The Lost Art of Funerary Violin
February 24, 2014 2:57 AM   Subscribe

The book An Incomplete History of the Art of Funerary Violin, published in 2006, tells, for the first time, the story of a lost art and one that was eventually supressed by the Church.
"During the Protestant revolution in Europe, a new kind of music emerged, one that ultimately sought to recognize the deceased and to individuate the sense of loss and grief. But the tradition was virtually wiped out by the Great Funerary Purges of the 1830s and 40s. Kriwaczek tells the fascinating story of this beautiful music, condemned by the Catholic Church for political as much as theological reasons, and of the mysterious Guild of Funerary Violinists that, yes, defends its secrets in our time."
The 220-page book is written in an academic tone and outlines the entire history of the Society along with biographies of some of its key figures - George Babcotte and Herr Hieronymous Gratchenfleiss and even Paganini.

The NY Times soon pointed out that there are a few "niggling details" about the book: "There is no such thing as a funerary violin, said several leading violin scholars. There were no Great Funerary Purges. And Mr. Kriwaczek did not graduate from the Royal Academy of Music in 1974, as his biography claims, or receive a lifetime achievement award from the International Federation of Funeral Directors, an organization that appears to exist only on the author’s personal Web site."

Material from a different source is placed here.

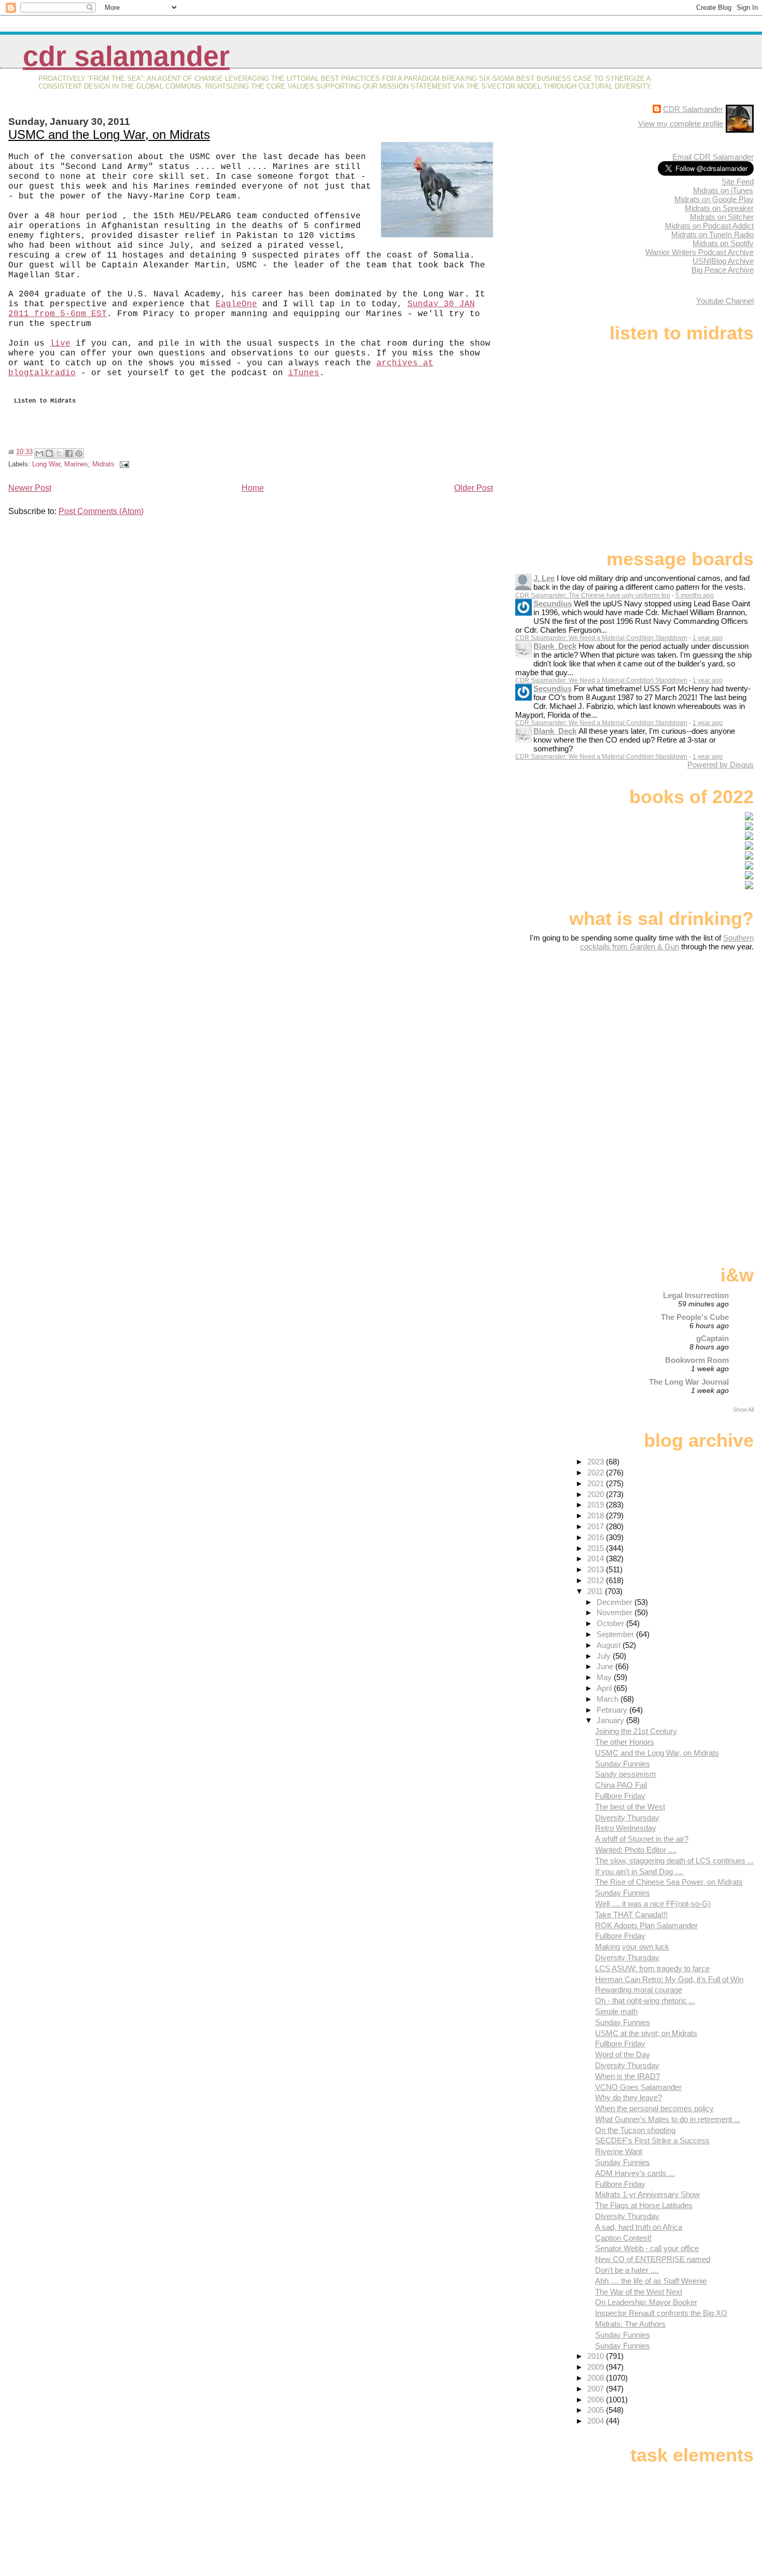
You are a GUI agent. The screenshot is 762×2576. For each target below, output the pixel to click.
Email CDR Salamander (713, 156)
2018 (596, 1515)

Niggling details aside, the Guild has a website and YouTube provides some examples of the classics of Funerary Violin:

The Erroneos Dirge of George Babcotte

The Softly Spoken Wanderings of Death (scratchy recording)
posted by vacapinta (8 comments total) 27 users marked this as a favorite
 
I bought this for my wife when we were courting, and we were both pretty gutted to come to the same slow, inevitable conclusions as the NYT.
posted by Shepherd at 3:00 AM on February 24, 2014 [3 favorites]


I’d forgotten all about this book, and am scratching my head as to whether I’ve read it, or part of it; or if I’ve just read about it. I have a vague recollection of hearing about it back in the ’90s, via the Gothic Society’s magazine Udolpho, but that can’t be right if it was published in ’06.

Also by Rohan Kriwaczek: On the many deaths of Amanda Palmer
posted by misteraitch at 3:31 AM on February 24, 2014 [2 favorites]


I quite liked this remix of The Sultry Dance of Death by Greynaab over at MeFi Music.
posted by Pallas Athena at 4:06 AM on February 24, 2014


If this is all of it fictional non-fiction (a Lemiad?), it's impressive. Did he compose and record all the music, or are the recordings appropiations of some obscure but already exisiting work?
posted by Iosephus at 4:29 AM on February 24, 2014 [2 favorites]


The entire book is a coded insult to the Jubilant Accompanists of Marduk, which you may have heard parodied as "Justified Ancients of Mummu" in the last round of vituperation between them and the Palace of White, a loosely affiliated complex of musical societies which influences liturgical music by way of secular dominance in popular entertainment.

On the one hand, you have the Palatials, which control the entirety of commercial classical radio and musical theater, a seemingly unconquerable force. On the other, you have a lockstep coalition of rappers and accordionists joined in a mesopotamian elemental-worship cult. The book was commissioned to celebrate the public split between the Water and Wind factions of the Jubilants in the late '90s, which backfired, as it instead caused the immediate reconciliation of the JAMs, evidenced by the release of Weird Al's "White and Nerdy" in the same year.
posted by Slap*Happy at 5:42 AM on February 24, 2014 [6 favorites]


I bought this a while back and was pretty thrilled when I came to the same slow, inevitable conclusions as the NYT. Just because it isn't "True" in any conventional sense of the word doesn't make it any less meaningful or inspiring. As a ludibrium its worth transcends pesky details like 'did it actually happen'. Now it just needs a cult of true believers to make it have happened despite having not happened.
posted by Perfectibilist at 6:06 AM on February 24, 2014 [4 favorites]


Pretty much like most classical music historiography, then?
posted by spitbull at 7:03 AM on February 24, 2014


The entire book is a coded insult to the Jubilant Accompanists of Marduk, which you may have heard parodied as "Justified Ancients of Mummu" in the last round of vituperation between them and the Palace of White, a loosely affiliated complex of musical societies which influences liturgical music by way of secular dominance in popular entertainment.

Those arcane musical factions have been at it far longer than the public generally recognizes, participating in cultural skirmishes that are largely mistaken for further advances in pop art. Kick out the JAMs, indeed.